3. L'expansion économique
À la stagnation qui avait caractérisé la première moitié du xviiie siècle succéda un essor économique, dû surtout à l'introduction d'industries nouvelles (sucre, coton). Les luxueux hôtels du centre de la ville témoignent de cette prospérité. Sous la domination française, de 1794 à 1815, L. Bauwens introduisit la mule-jenny de Crompton, ce qui entraîna l'établissement de nombreuses filatures de coton. La métallurgie s'y ajouta à l'époque où la Belgique était rattachée au royaume des Pays-Bas (1815-1830). À la même époque fut ouvert le canal de Terneuzen, qui dota la ville d'un accès à la mer. En 1838, la première filature de lin fut fondée. Gand était redevenue une ville prospère. En 1814 y fut signé le traité mettant fin à la guerre anglo-américaine. Au printemps suivant, Louis XVIII y passa les Cent Jours.

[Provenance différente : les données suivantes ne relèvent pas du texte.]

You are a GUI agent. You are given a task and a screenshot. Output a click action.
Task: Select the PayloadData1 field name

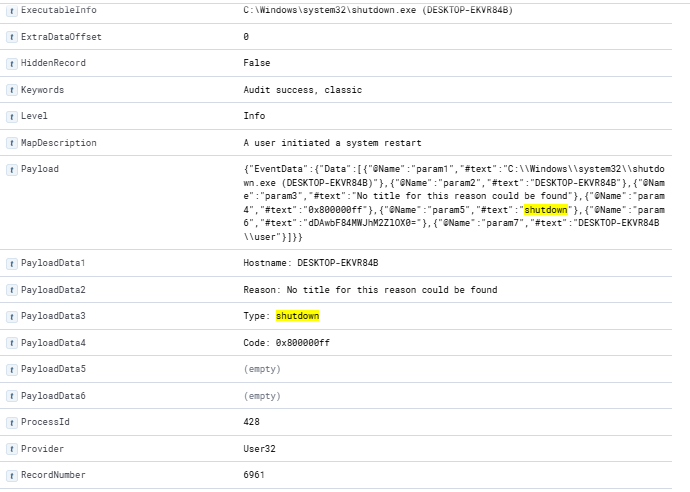click(x=53, y=263)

Quand éclata la révolution de 1830, la bourgeoisie gantoise était « orangiste », c'est-à-dire favorable au maintien de la Belgique à l'intérieur du royaume des Pays-Bas, et elle le resta jusque vers 1840. L'extension de l'industrie provoqua alors la formation d'un prolétariat qui devait faire de Gand le principal foyer du socialisme en pays flamand. La ville joua aussi un rôle important dans le mouvement flamand, dont l'un des enjeux fut le régime linguistique de l'université (fondée en 1817, néerlandisée en 1923-1930).